Porsche’s engineering department makes concept cars just for wow effect not very often – usually they are fully production-ready cars that for some reason just don’t reach the assembly line. Such was the fate of the C88 sedan, which was developed for the 1994 Beijing Motor Show in just four months.
The C88 was commissioned by the Chinese government as part of a competition to develop a compact sedan for the Chinese family organized in 1994. In addition to Porsche, other Western European companies, including Fiat and Opel, were involved in the competition. The sedan had to have five seats, be inexpensive, and be affordable to develop by the First Auto Works (aka FAW) plant.
The car was named C88 for two reasons. Firstly, the letter “C” can be interpreted differently: clean, comfortable, China or cheap. Secondly, the number 88 is a lucky number in Chinese culture. Plus, the estimated price of the car was supposed to be at the level of 88 thousand yuan.
The finished car was presented personally by the director of Porsche, Wendelin Wiedeking, and his presentation was conducted by the head in North Chinese (also known as “tangerine speech”). The car was designed for five passengers, of which one was a child. All in the spirit of Chinese state policy.
The interior has a bionic design, which makes you wonder about the authenticity of the interior of the first Focus. As you can notice, the car does not have a single emblem of Porsche – the company has developed a new logo for this project. The triangle with three dots is a representation of a traditional Chinese family – two parents and one child.
Porsche C88 was only 4 meters long and 1,635 mm wide. Curb weight of the concept does not exceed one ton – 980 kg. It is clear that under the hood there was a six-cylinder supercharged “opposition,” and the quiet 1.1-liter inline engine with four cylinders and 16 valves. Efficiency by the standards of 1994 was normal – 67 hp and 105 Nm. The engine was paired with a five-speed manual transmission.

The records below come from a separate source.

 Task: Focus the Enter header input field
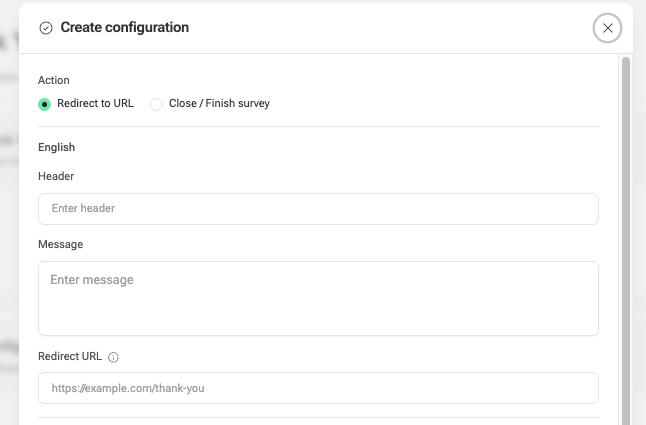318,209
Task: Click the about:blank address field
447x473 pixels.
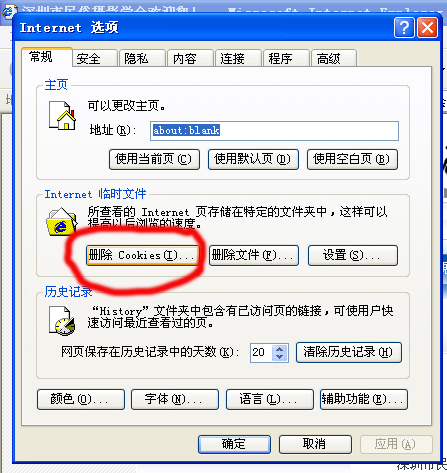Action: click(274, 131)
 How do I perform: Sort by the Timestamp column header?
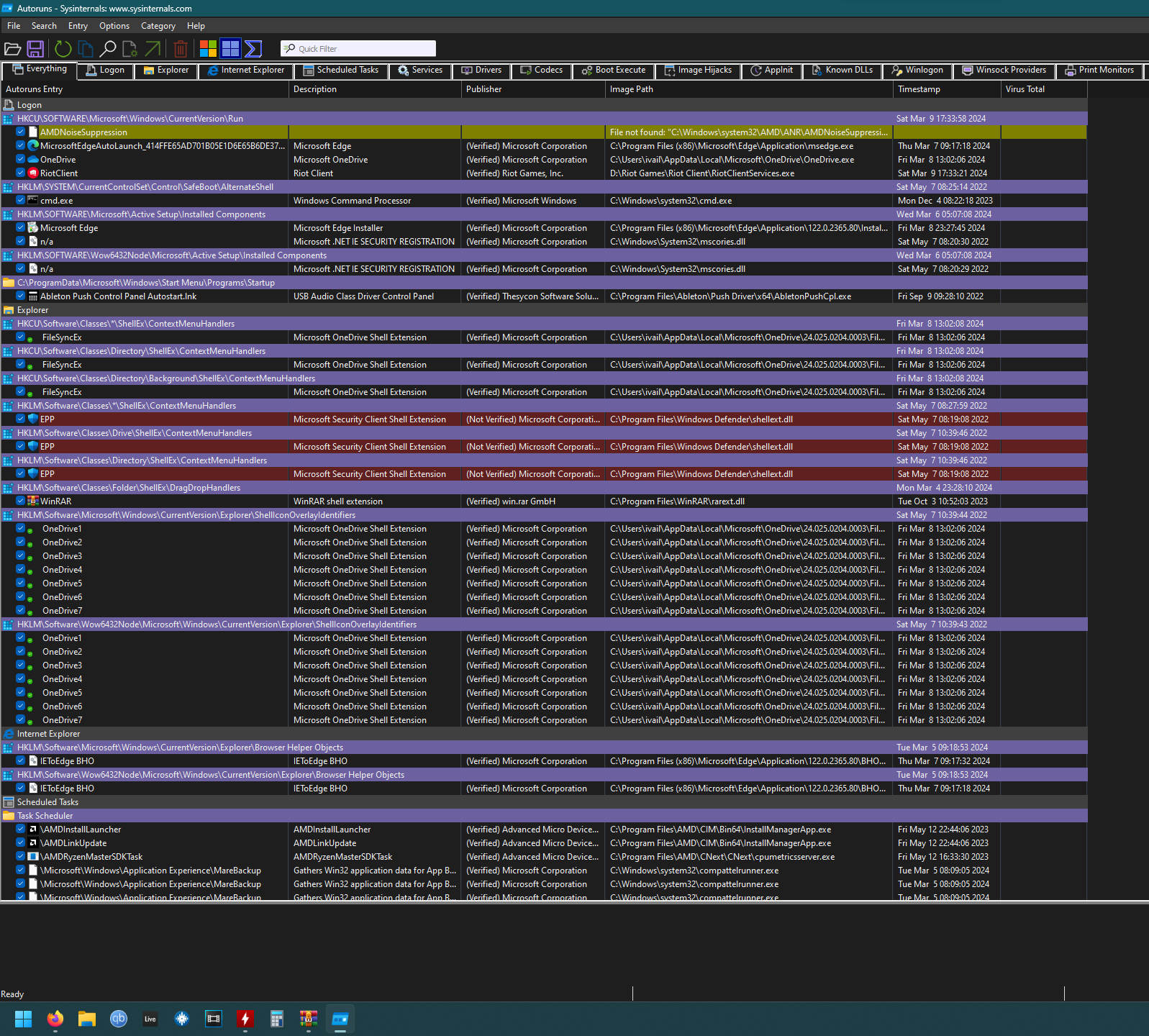coord(919,89)
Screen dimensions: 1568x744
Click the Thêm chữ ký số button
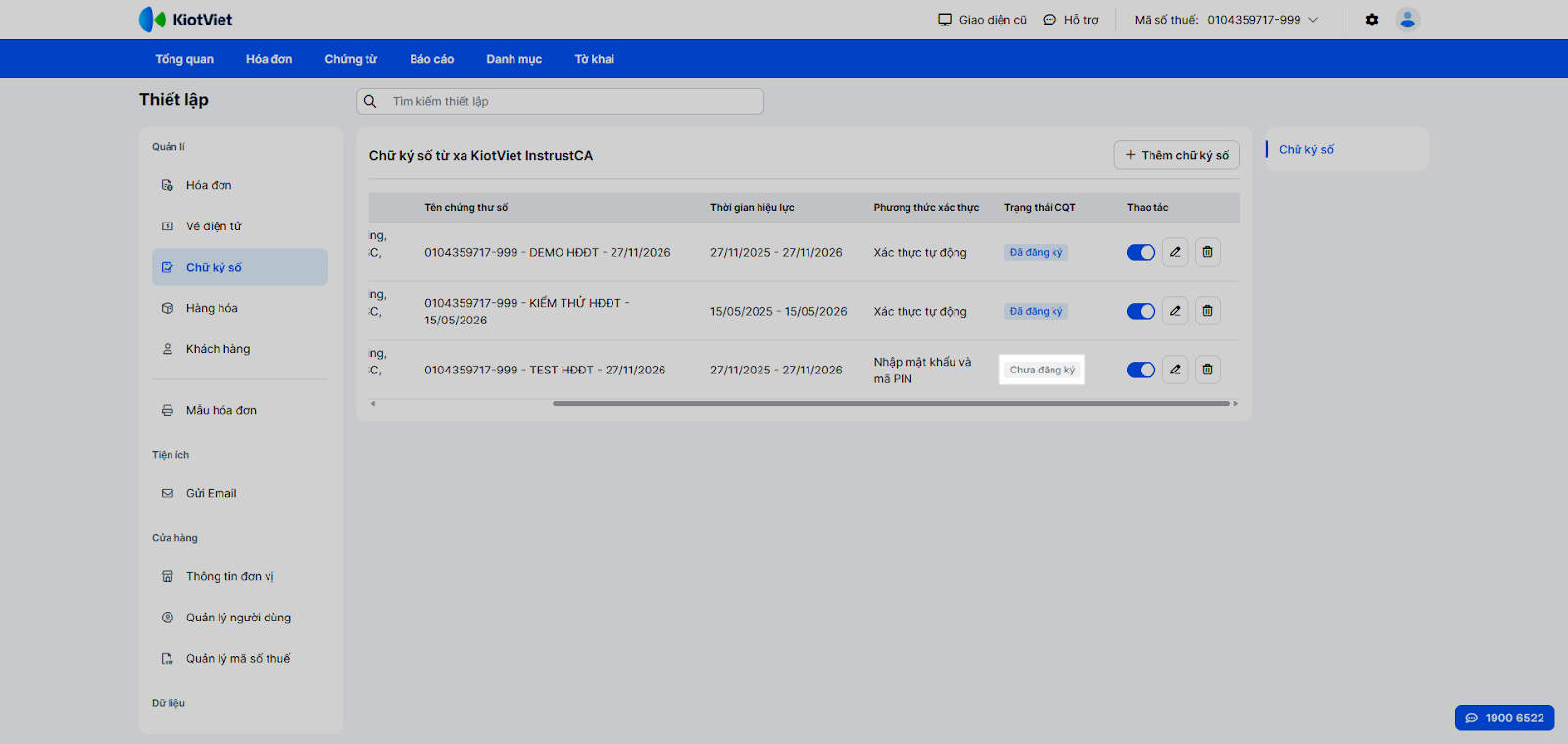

Up to “hundred” the sedan accelerated in 16 seconds, and the maximum speed reached 165 km/h. But much more important was something else – with a compact and technological engine C88 consumed only 5.8 liters of gasoline per 100 kilometers, and these are real figures of the mixed mode, but not a phantasmagoria of the modern car industry. However, the promising car did not go into production.
The reason was simple – the Chinese government folded the project “China Family Car” in 1995, the winner of the competition was never named. Porsche, so as not to waste good things in vain, sold the rights to the technology and design of the car to several Indian companies – neither of which took root. This is how the promising project ended, with nothing to begin with.
Now C88 is in the Porsche Museum in Stuttgart. This is not the first concept sedan company, but of all created it was closest to the production – after all, Porsche often won in such open competitions. Who knows, how we would look at Panamera now, if history had developed a little bit differently.